MATERIALS PROVIDED —
--- BEGIN ---
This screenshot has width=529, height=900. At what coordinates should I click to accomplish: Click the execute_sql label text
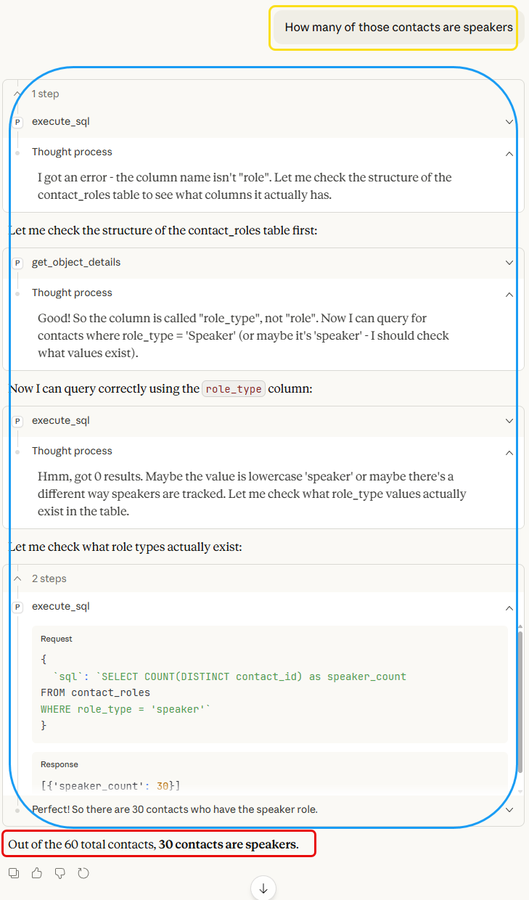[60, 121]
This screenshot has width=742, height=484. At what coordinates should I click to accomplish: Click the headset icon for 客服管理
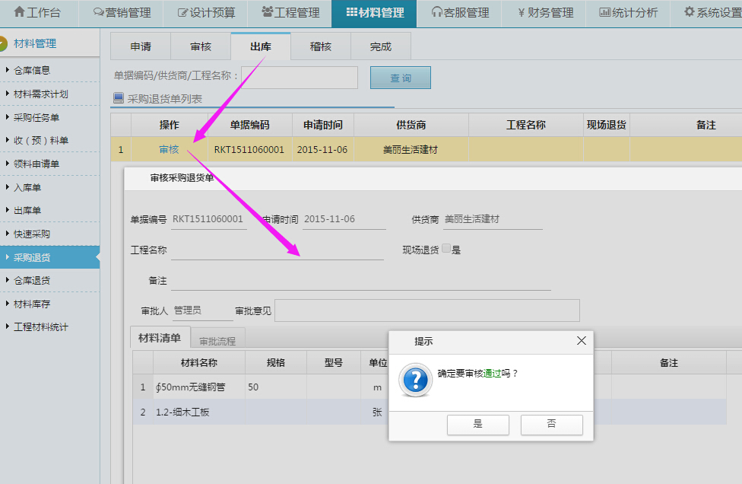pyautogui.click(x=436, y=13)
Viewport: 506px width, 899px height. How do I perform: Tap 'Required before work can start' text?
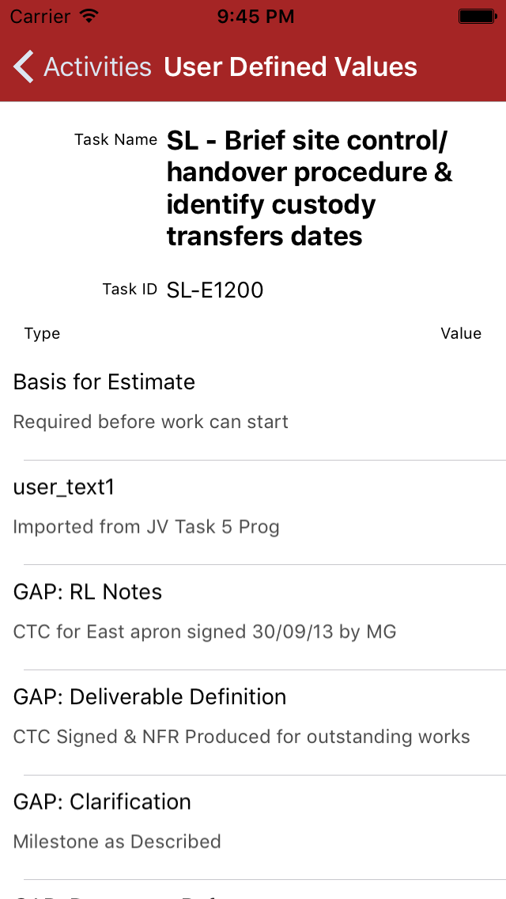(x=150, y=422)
--- END ---
--- BEGIN ---
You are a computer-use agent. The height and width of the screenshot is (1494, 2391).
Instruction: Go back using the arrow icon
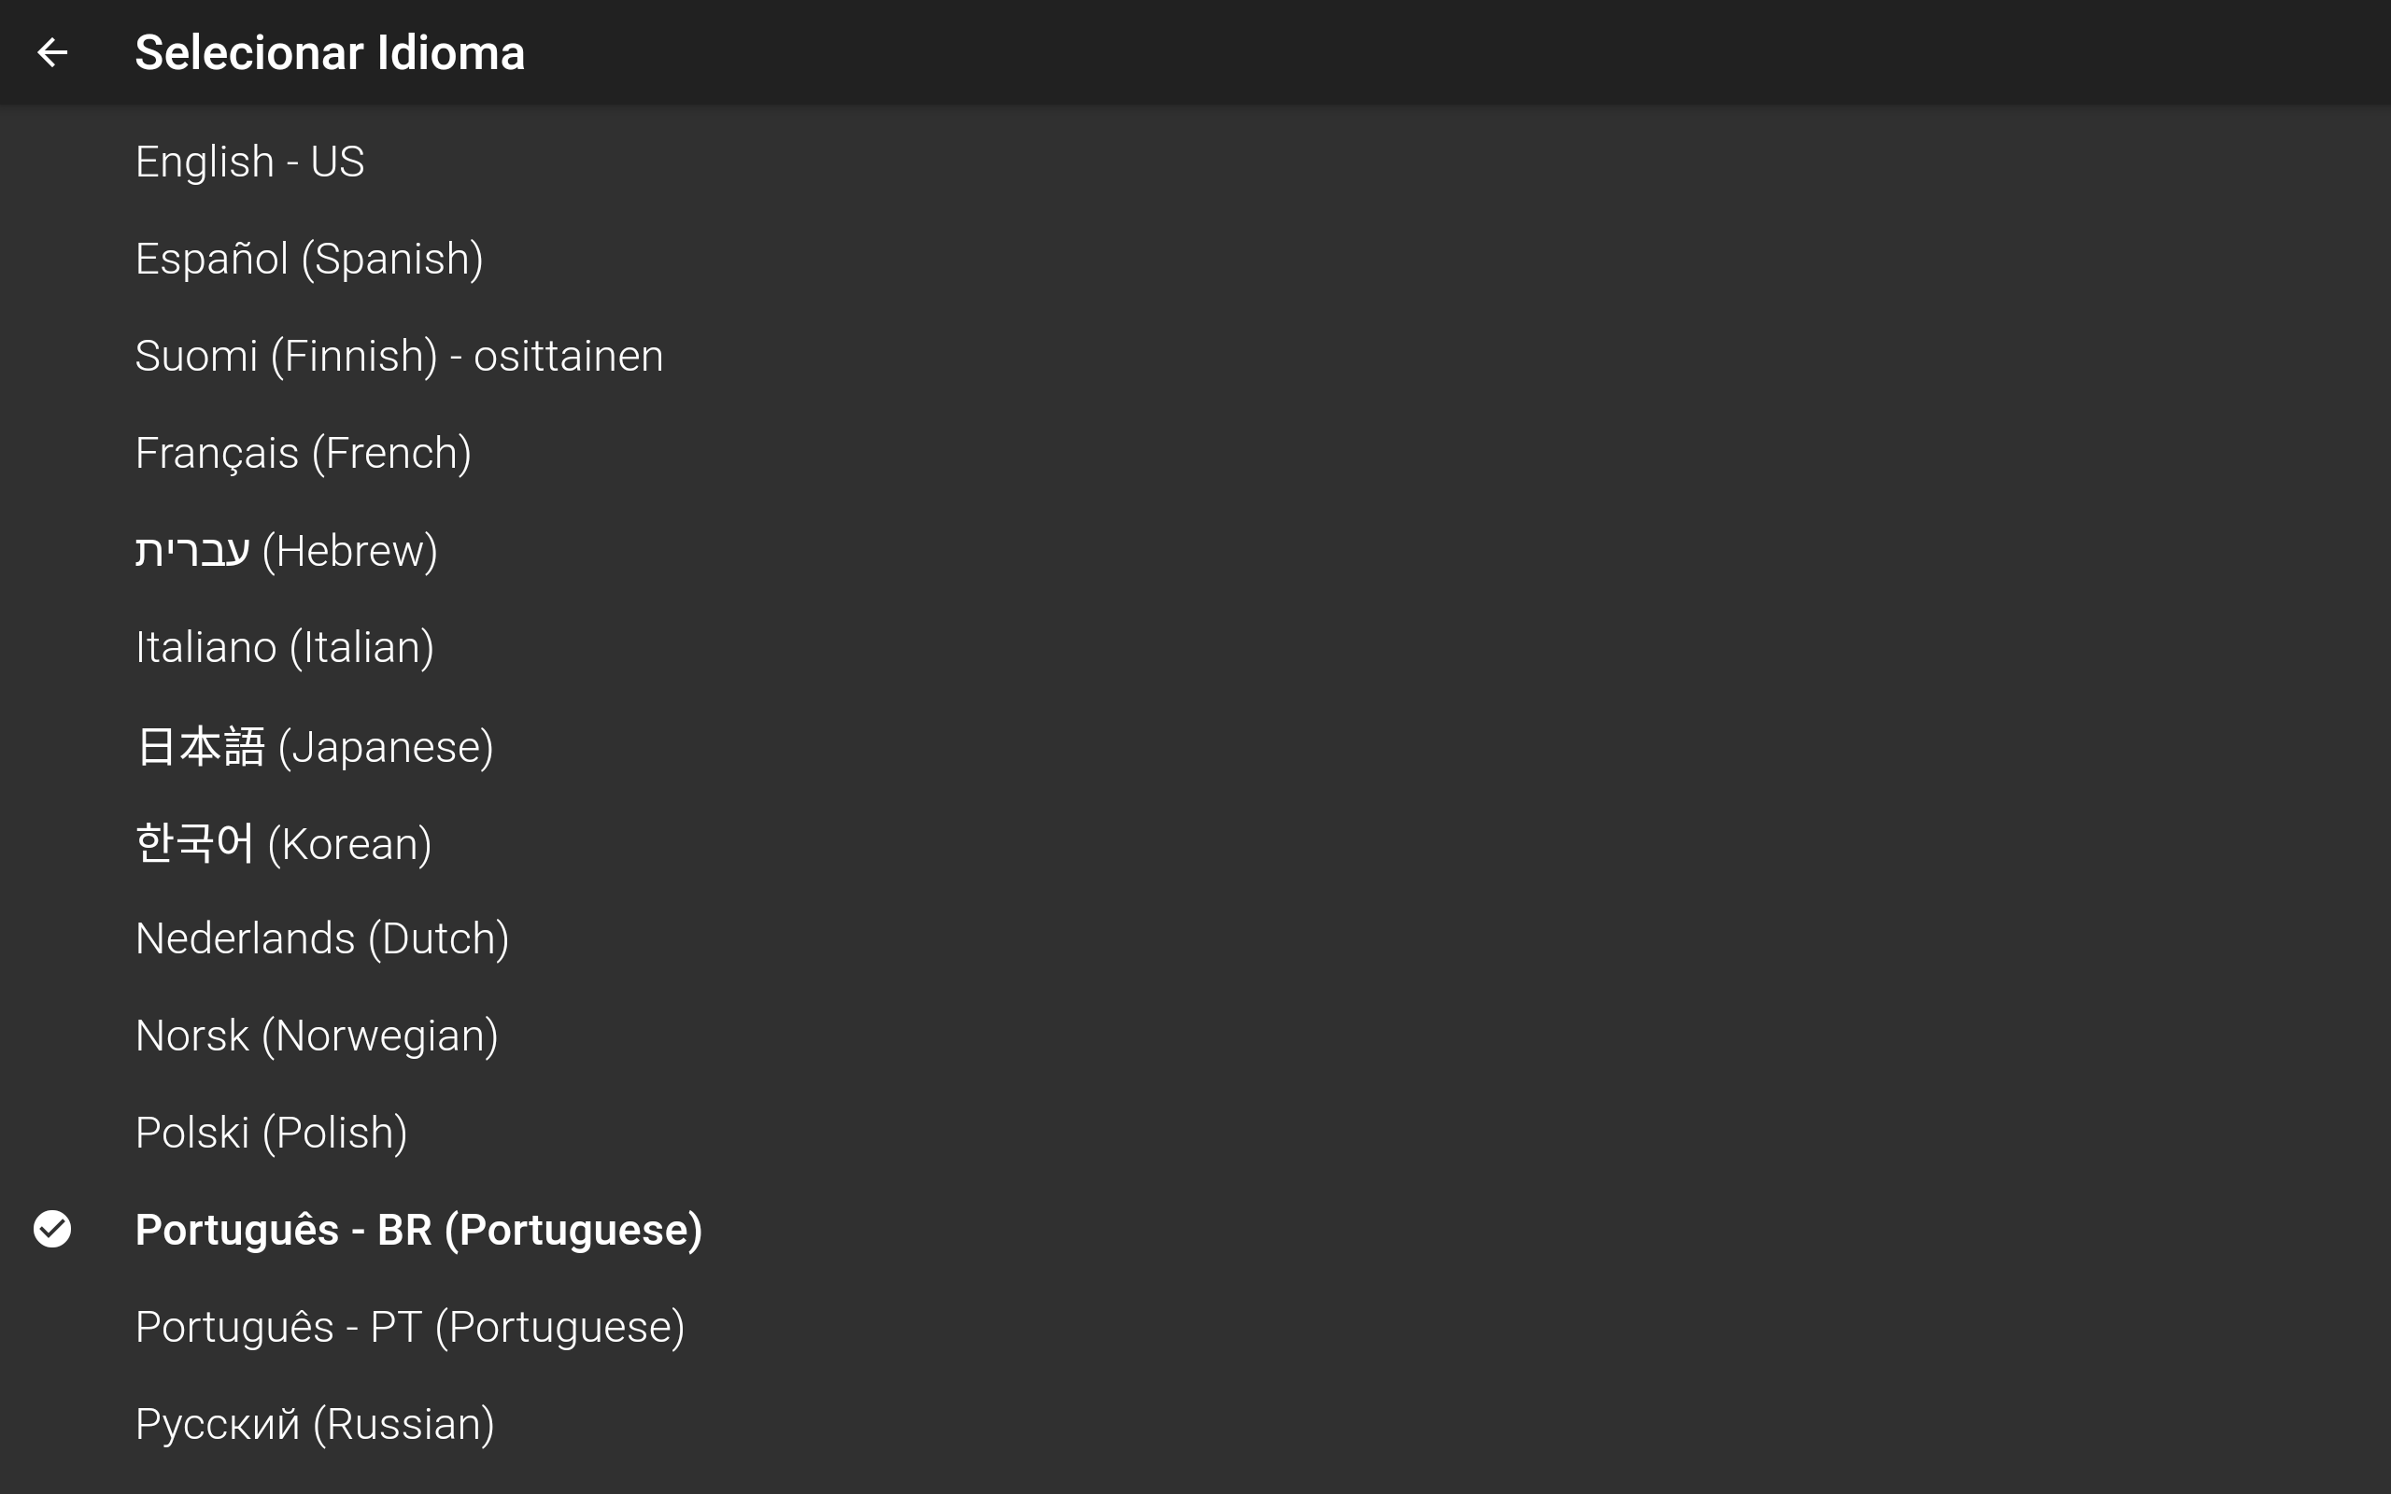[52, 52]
--- END ---
WHAT YOU ARE ASKED TO DO —
Render the records as a JSON list of strings with one string per line, beginning at the line that contains "This screenshot has width=742, height=484." and stopping after the line that contains "(x=150, y=422)". Leave out blank lines and the pictures.

EXERCISE OUTPUT —
[
  "This screenshot has width=742, height=484. At what coordinates should I click to accomplish: Click the headset icon for 客服管理",
  "pyautogui.click(x=436, y=13)",
  "Viewport: 506px width, 899px height. How do I perform: Tap 'Required before work can start' text?",
  "(x=150, y=422)"
]